如果要跳过密集的arr，则需要生成与M.row、M.col 和M.data 等价的属性（顺序无关紧要）

[0 0 0 0 1 1 2 2 2 2] 
[0 1 2 3 1 4 0 2 3 4] 
[1 1 1 1 1 1 1 1 1 1]

我不经常使用regex，所以我不会尝试解决这个问题。我假设你想转换

 '1 1:1 2:1 3:1'

进入

 ['1' '1' '2' '2' '1' '3' '1']

但这只会让您进入words/label 阶段。

直接到稀疏：

def create_sparse(fsparse, lvocab):

    row, col, data = [],[],[]
    with open(fsparse) as fi:
        for i, line in enumerate(fi):
            words = line.strip('\n').split(':')
            words = " ".join(words).split()

            label = int(words[0])
            row.append(i); col.append(0); data.append(label)

            indices = [int(w) for (i,w) in enumerate(words) if int(i)%2]
            for j in indices:   # quick-n-dirty version
                row.append(i); col.append(j); data.append(1)
    return row, col, data

r,c,d = create_sparse(fsparse, 4)
print(r,c,d)
M = sparse.coo_matrix((d,(r,c)))
print(M)
print(M.A)

生产

[0, 0, 0, 0, 1, 1, 1, 2, 2, 2, 2] [0, 1, 2, 3, 0, 1, 4, 0, 2, 3, 4] [1, 1, 1, 1, 0, 1, 1, 1, 1, 1, 1]
....

唯一不同的是 data 的值为 0 的项目。

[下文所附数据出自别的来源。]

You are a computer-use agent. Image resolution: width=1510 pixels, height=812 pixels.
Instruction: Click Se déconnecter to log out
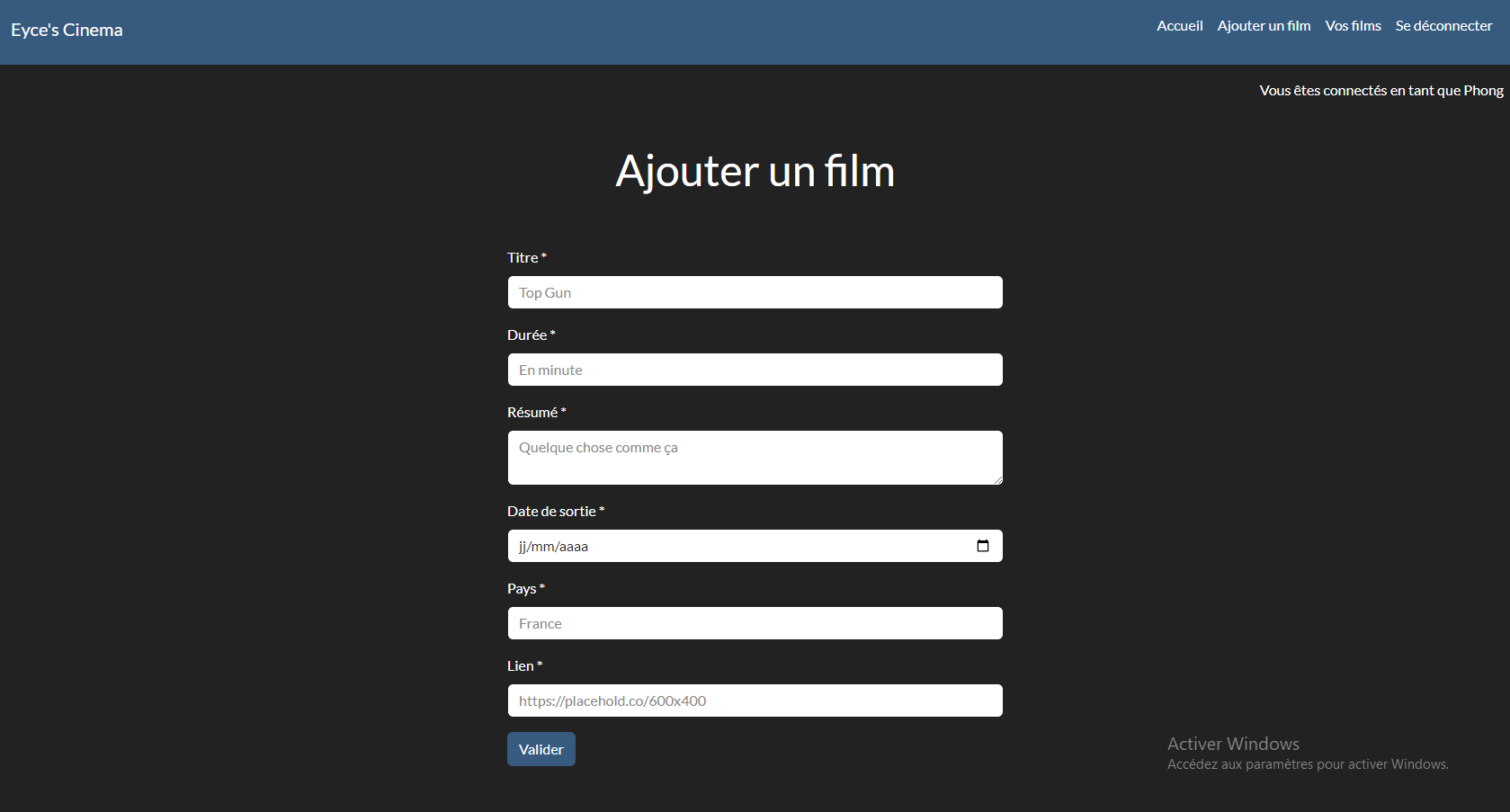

sparse 会处理这个问题。

【讨论】：

太棒了！这正是我想要的。

【解决方案2】：

（在明确禁止 sklearn 之前已回答）

这基本上是svmlight / libsvm format。

只需使用scikit-learn's load_svmlight_file 或更高效的svmlight-loader。无需在这里重新发明轮子！

from sklearn.datasets import load_svmlight_file

X, y = load_svmlight_file('C:/TEMP/sparse.txt')
print(X)
print(y)
print(X.todense())

输出：

(0, 0)        1.0
(0, 1)        1.0
(0, 2)        1.0
(1, 0)        1.0
(1, 3)        1.0
(2, 1)        1.0
(2, 2)        1.0
(2, 3)        1.0
[ 1.  0.  1.]
[[ 1.  1.  1.  0.]
[ 1.  0.  0.  1.]
[ 0.  1.  1.  1.]]

【讨论】：

非常感谢，但是，如果我们可以使用 numpy/scipy 而没有 sciki-learn，我将不胜感激。我正在尝试学习一种使用 numpy/scipy 的方法。解决问题不是问题，我找到了一种方法来低效地找到dense.txt，如上所述。
阅读their code and use it。那有什么问题？更快的外部也可能更容易分解（哎呀；可能是基于 cython 的......）。所以你是说这是一种学习体验，而不是现实世界的使用？
sascha 博士让我感到困惑，我很抱歉，在这个问题中，我正在学习一种使用 numpy/scipy 来完成这项任务的方法，而 sklearn 太先进了，而且已经脱离了黑匣子。
让我们看看是否有人会帮助你。我只会给你一个提示：像这样的数据格式是构建/设计为在不使用正则表达式的情况下解析的！正则表达式在计算和内存方面效率低下。